Jody Winsick-Soluri (Acute Lymphoblastic Leukemia survivor)
For leukemia survivor Jody, her journey of six years battling with the disease resembles an obstacle course race or a road trip to a destination not yet decided. A full-time mother, professional, homemaker, and philanthropist, Jody still remembers the day when she thought her normal life was over– January 19, 2009. On this day, she was diagnosed with Philadelphia chromosome–positive acute lymphoblastic leukemia, news that hit her out of the blue. Looking back on that day, Jody remembers thinking that just a few days ago she was kickboxing at the gym while she lay on a hospital bed and wondered about the future. Jody admits that the journey was much tougher than she had anticipated— plenty of medical setbacks came her way, taking a toll on her physically, mentally, as well as emotionally. A year after she was diagnosed, Jody’s condition slowly started to improve and she began adjusting to her “new normal.” As she puts it, “I put on my rose-colored glasses, and as far as I was concerned, I was cured.” Post transplant, she finally felt like her life was getting back on track in 2010 and she believed that she was racing towards achieving her goal of a cancer-free life. it was two years after her transplant that she finally got the news that she wanted to hear from her oncologist—that she had a 95-percent chance of a cure from leukemia. However, her battle with the disease had taught her that she needed to be cautious still. Just three days later, Jody found herself back in the ER with a low blood count—the leukemia was back even though she could not believe it. Even then, she tried her best to stay positive although it definitely wasn’t the easiest thing to do. But her determination saw her through, and after her relapse, Jody promptly asked her doctor to start chemotherapy immediately. In her mind, she figured that the sooner she began treatment, the sooner the ordeal would be over. Like many other leukemia survivors, Jody focused on the light at the end of the tunnel rather than the intensive treatment.

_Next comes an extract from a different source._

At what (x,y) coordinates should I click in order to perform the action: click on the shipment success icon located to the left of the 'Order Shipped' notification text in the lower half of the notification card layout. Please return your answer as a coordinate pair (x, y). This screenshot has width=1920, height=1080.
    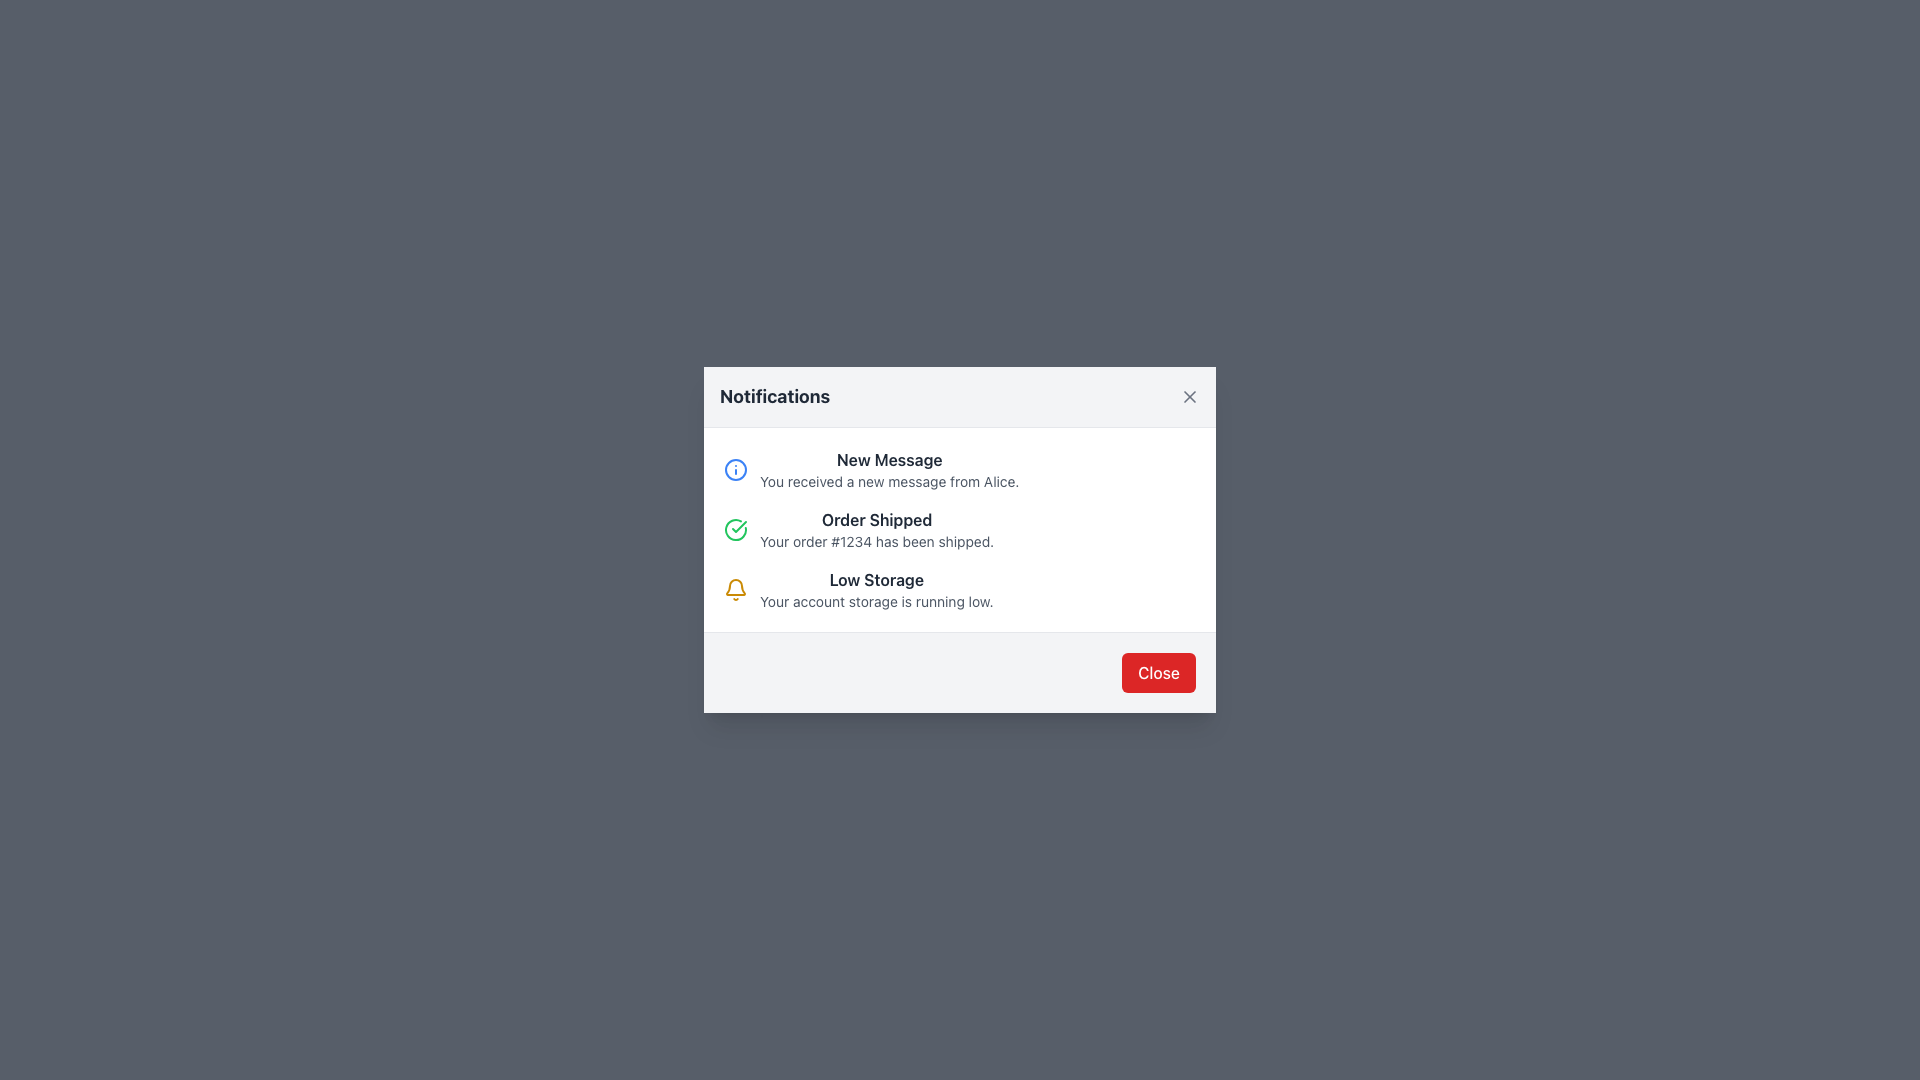
    Looking at the image, I should click on (738, 526).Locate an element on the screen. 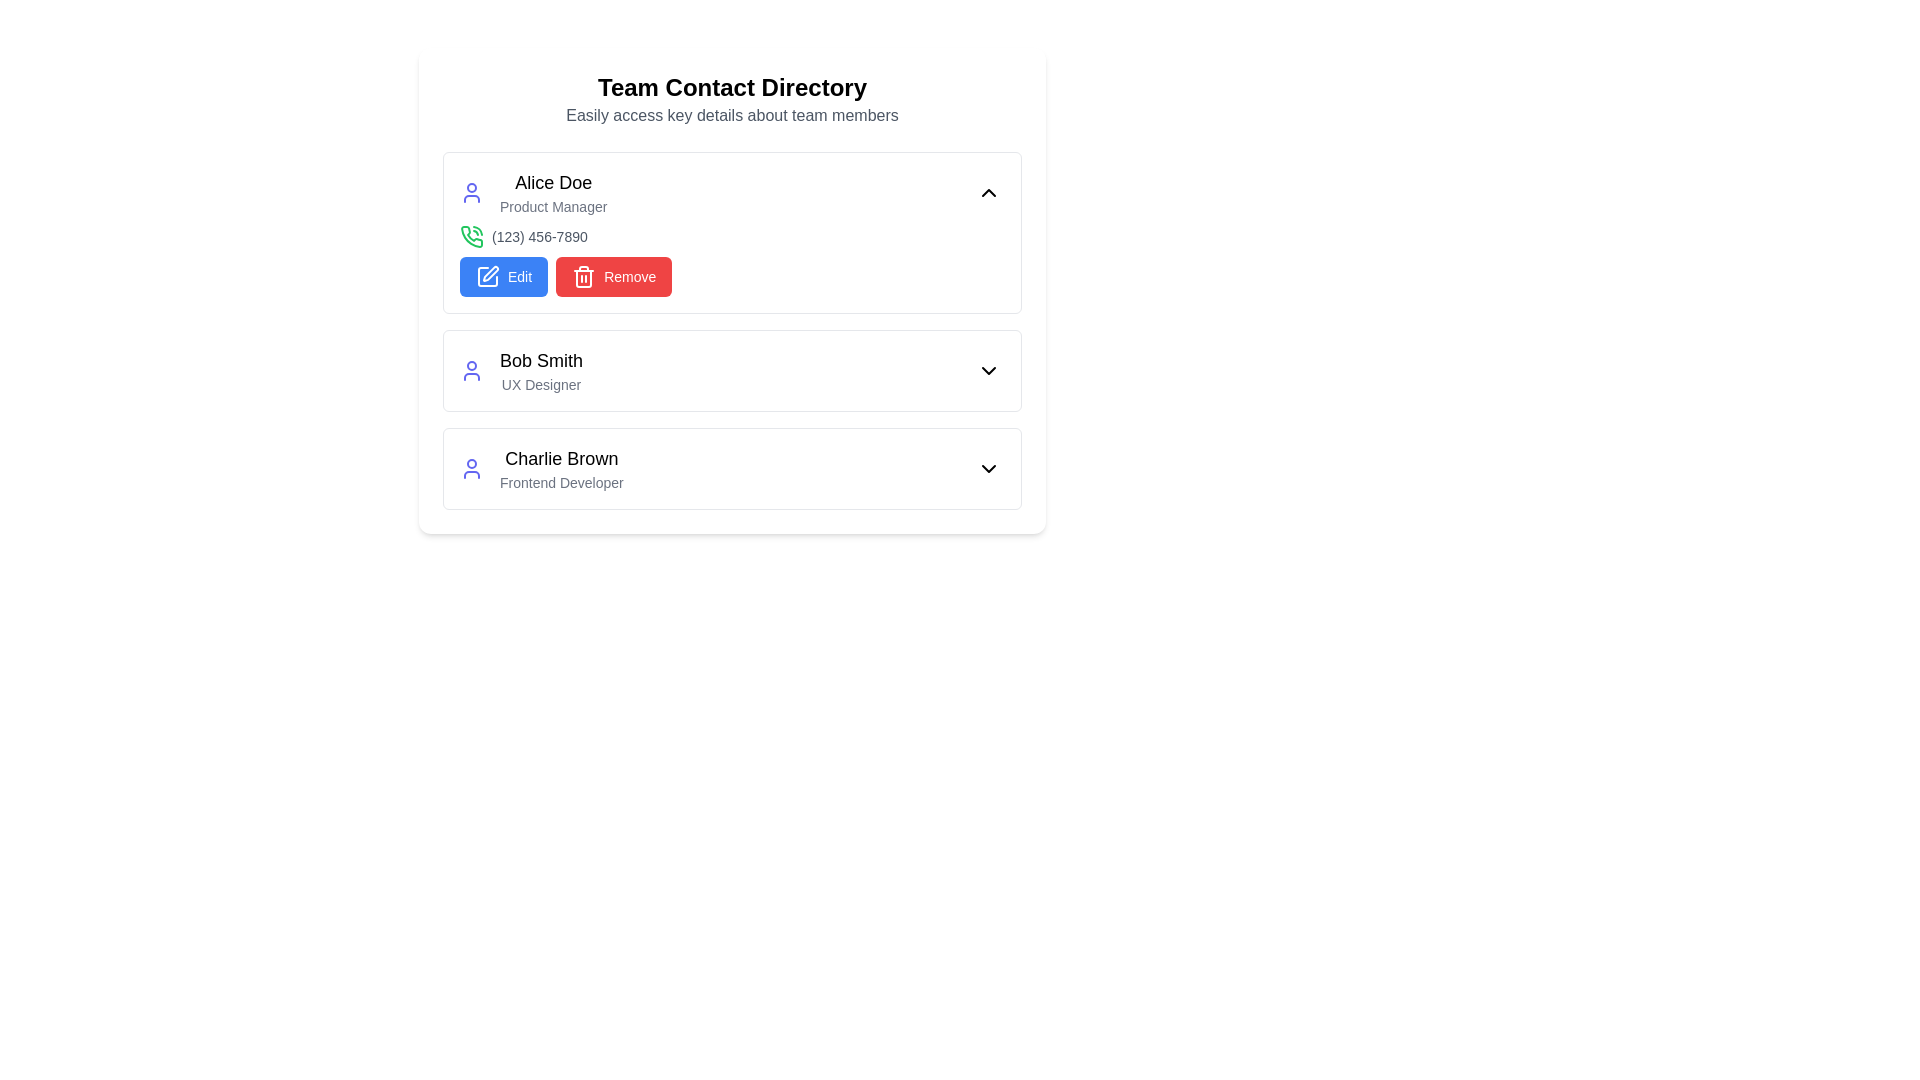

In August 2014, Jody went for her three-year follow up. More nervous than ever, she visited her doctor and was overjoyed to know that she had defied the odds and was still in remission. She’s definitely proud of her journey, but is cautiously optimistic at the same time. Although her second transplant was successful, she knows that leukemia has changed her visibly—her hair is much thinner, muscle tone has reduced, and the side effects like pain, fatigue, mood swings, neurological issues, and forgetfulness have become part of her life. However, all that is secondary for this spirited leukemia survivor. As she puts it, “I am thankful to be alive.” Jody was finally within reach of the finish line of her race against leukemia.